Told alternatively from the points of view of Sean, Charlotte, Piper, Amelia and Charlotte’s attorney, Marin-all of whom speak directly to Willow in their narration-Handle with Care is everything faithful readers would expect from Picoult, handled in her thoughtful, elegiac prose. The only catch: Charlotte must sue her best friend and obstetrician, Piper Reece, on the grounds that if Piper had diagnosed their baby’s condition earlier in the pregnancy, they could have chosen abortion. Charlotte thinks she’s found the answer when a lawyer tells her that suing for medical malpractice could free them from their money problems. The O’Keefes wouldn’t trade their funny, smart daughter for anything, but they’re consumed with worry and mounting debt. Even before birth, the fetus suffers numerous fractures, and doctors warn the O’Keefes that their baby will have a difficult, painful life.Īnd she does: Willow breaks bones in her sleep, while playing, even if her mother hits the brakes too hard while Willow is strapped into her car seat.

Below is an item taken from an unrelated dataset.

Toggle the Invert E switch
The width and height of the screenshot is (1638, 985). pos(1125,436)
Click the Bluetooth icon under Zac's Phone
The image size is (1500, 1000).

Charlotte is thrilled to get pregnant, but the fetus is diagnosed in utero with brittle bone syndrome. When Sean and Charlotte O’Keefe marry, he adopts her little girl, Amelia, and they immediately begin trying to conceive a second child. In lesser hands, such an undertaking would be unwieldy at best, but Picoult delivers a deeply affecting story about one family struggling to do the right thing. But in Handle With Care, she out-Picoults herself by tackling all of the above-mentioned topics, and then some. Jodi Picoult has never been one to shy away from hot-button issues.